### GOAL
Swap "Viewport" for "Window" everywhere in the lines below, keep everything else unchanged, and leave the pictures out.

### DATA TO USE
▬▬▬▬▬▬
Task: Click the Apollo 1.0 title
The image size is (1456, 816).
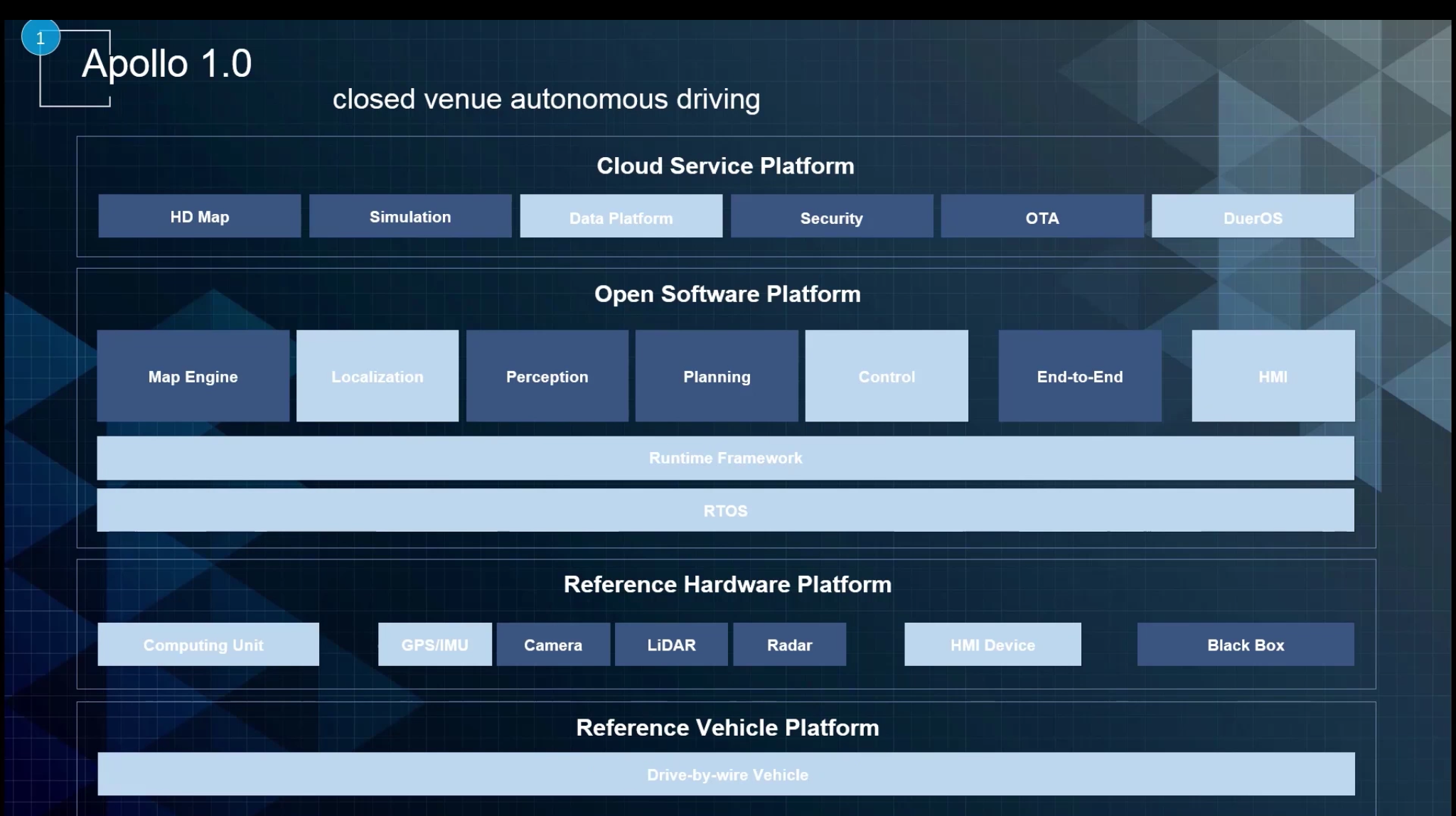Action: [x=166, y=63]
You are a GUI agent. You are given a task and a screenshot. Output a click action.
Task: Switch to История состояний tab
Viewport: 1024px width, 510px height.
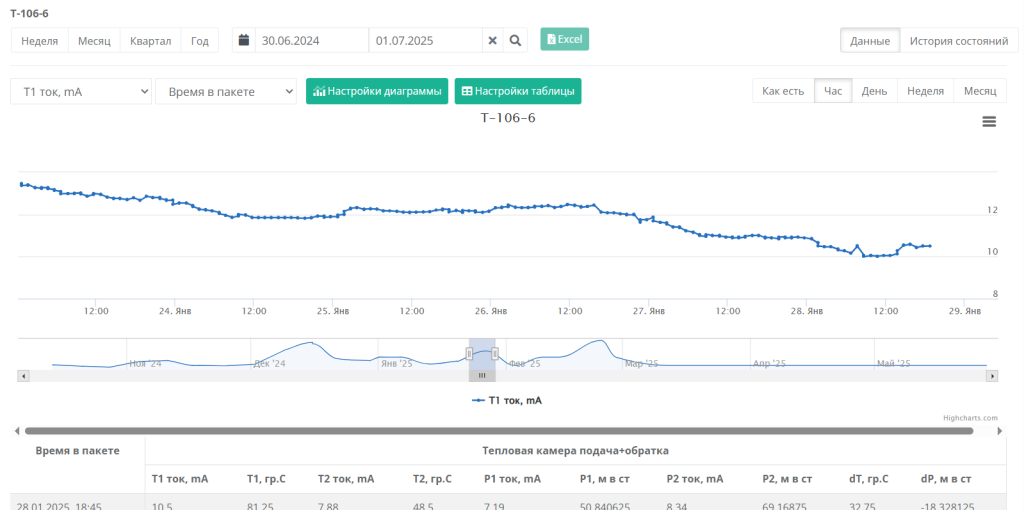(x=958, y=41)
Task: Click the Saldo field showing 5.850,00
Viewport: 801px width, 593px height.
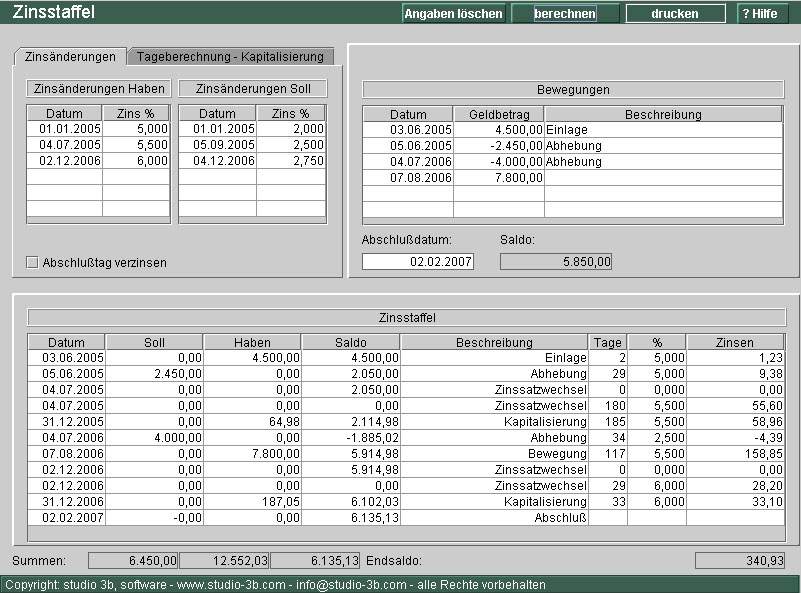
▬▬▬▬▬▬
### CORRECT RESULT
Task: Click the Apollo 1.0 title
The image size is (1456, 816).
Action: [x=166, y=63]
You are a GUI agent. You are given a task and a screenshot. Output a click action.
Task: Switch to История состояний tab
Window: 1024px width, 510px height.
(x=958, y=41)
Task: Click the Saldo field showing 5.850,00
Window: 801px width, 593px height.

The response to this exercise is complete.